TAREFAS A REALIZAR.
(a) Verifique se as afirmações a seguir concordam com o relato da viagem a Angicos, respondendo sim ou não a cada uma e citando literalmente as palavras do relato que decidem a resposta: (i) a caravana da Faculdade de Direito do Recife chegou a Santana três ou quatro dias depois da remessa das cabeças para Maceió; (ii) quem narra acompanhou os acadêmicos mais como correspondente do Jornal de Alagoas do que como sargento do Batalhão; (iii) os acadêmicos pretendiam passar por Maceió antes de seguir para Angicos.
(b) Escreva a continuação do relato da viagem a Angicos, começando logo após a última frase apresentada.

TRECHO FORNECIDO.
>>>

Clerisvaldo
B. Chaga, 1º de dezembro de 2011 -Não tem o número da Crônica
07.08.1938. Santana/Piranhas
(AL) “Três ou quatro dias após a remessa das cabeças para Maceió, chegava a
Santana uma caravana da Faculdade de Direito do Recife, composta dos acadêmicos
Alfredo Pessoa de Lima, Haroldo Melo, Décio de Souza Valença, Elísio Caribé,
Plínio de Souza e Wandnkolk Wanderley, todos em excursão e desejando ir
diretamente a Angicos.Coincidiu que estavam chegando notícias de que os abutres
(urubus) viviam sobrevoando o local do combate, sinal de que os corpos não
haviam sido bem sepultados.
O
Tenente-Coronel Lucena resolveu então formar uma caravana com os acadêmicos e
me disse que eu teria de acompanhá-los, menos como sargento do Batalhão, do que
como correspondente do Jornal de Alagoas. Partimos, então para Angicos no dia 7
de agosto – (‘O Jornal nos Municípios’, Jornal de Alagoas de 188.38).

<<<

DADOS DISPONÍVEIS.
>>>

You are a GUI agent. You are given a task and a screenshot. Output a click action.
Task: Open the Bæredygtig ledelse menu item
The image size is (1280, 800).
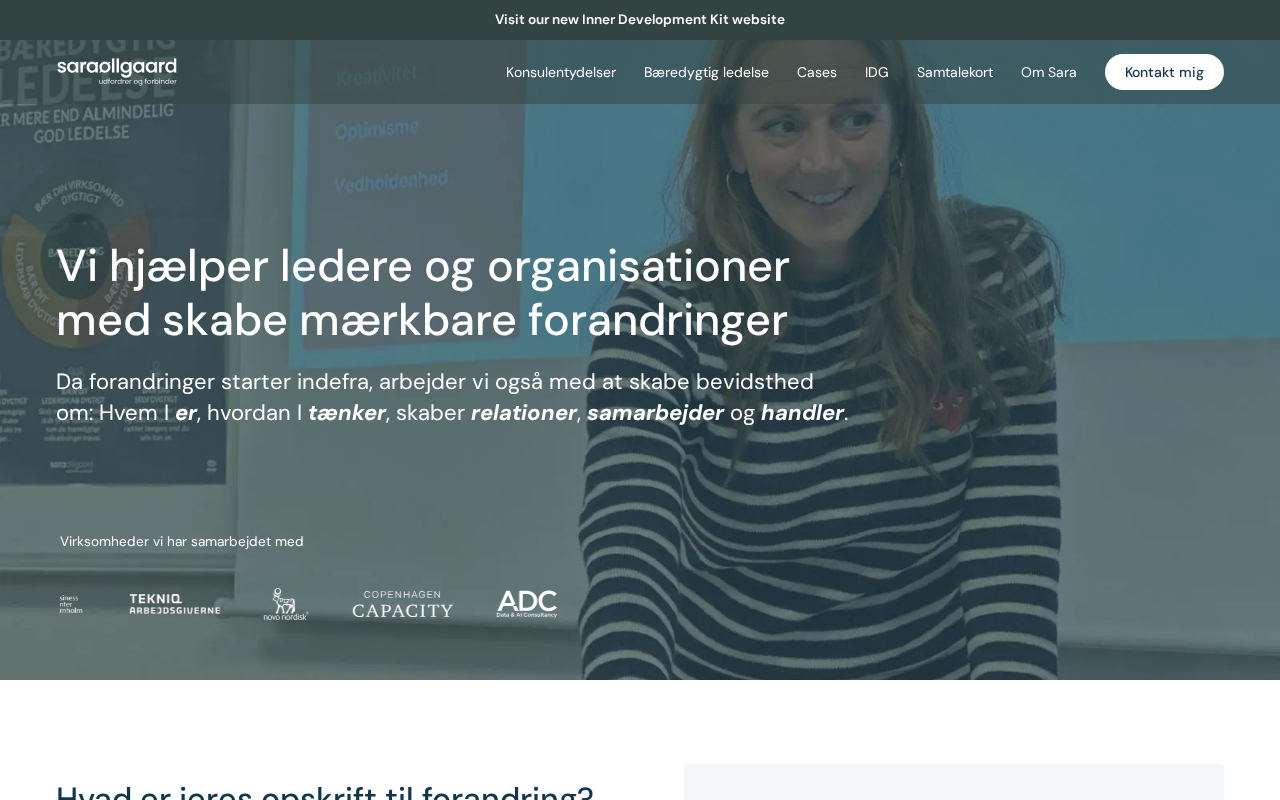[x=706, y=72]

<<<

RESULTADOS DO EXERCÍCIO.
(a)
(i) Sim: "Três ou quatro dias após a remessa das cabeças para Maceió, chegava a Santana uma caravana da Faculdade de Direito do Recife".
(ii) Sim: "menos como sargento do Batalhão, do que como correspondente do Jornal de Alagoas".
(iii) Não: "todos em excursão e desejando ir diretamente a Angicos".

(b)
‘Com a chegada
dos acadêmicos do Recife, tivemos de ir com eles a Angicos, local do combate,
lá sepultar os corpos deixados à toa. Encontramo-los já meio
ressecados, amarelecidos, a pele agarrada no osso como se a carne houvesse
fugido. Já não tinham pelos e era difícil a identificação. À vista daqueles, em
plena caatinga, o acadêmico Alfredo Pessoa fez um discurso capaz de comover até
mocós e preás que andassem por ali. E só então tive uma pequena ideia da
atrocidade da decapitação. Um corpo sem cabeça, onze corpos sem cabeça e o
discurso do Pessoa: que coisa de arrepiar cabelos! (FRUTA DE PALMA, 168).’
Na realidade
os corpos não haviam sido sepultados. Ficaram ali mesmo no leito do córrego,
cheio de pedregulho. Amontoado os onze, a tropa havia simplesmente feito um
montão de pedras por cima. Além de ser difícil cavar sepultura ali, a gana de
Bezerra e de seus comandados pelos troféus dos cangaceiros lhes havia retirado
todo o restinho de senso humano que possuíssem.
Ficamos ali
quase um meio dia, a cavar uma vala comum no mesmo local, pois não havia
condições de conduzir aqueles pedaços de gente para parte alguma fora do
córrego.
O célebre
coiteiro Pedro Cândido era integrante da Caravana e, além de nos descrever as
principais fases do combate que ele engendrara, mostrou-nos o corpo de Lampião,
da mesma forma identificado por três ou quatro pessoas que integravam a
caravana e que também conheciam detalhes físicos do Rei do Cangaço.
Se não foi a
única (e não foi), foi uma das poucas vezes em que observei emoções no rosto do
Tenente-Coronel Lucena: ao ouvir o discurso do acadêmico, encarando os pedaços
de Lampião.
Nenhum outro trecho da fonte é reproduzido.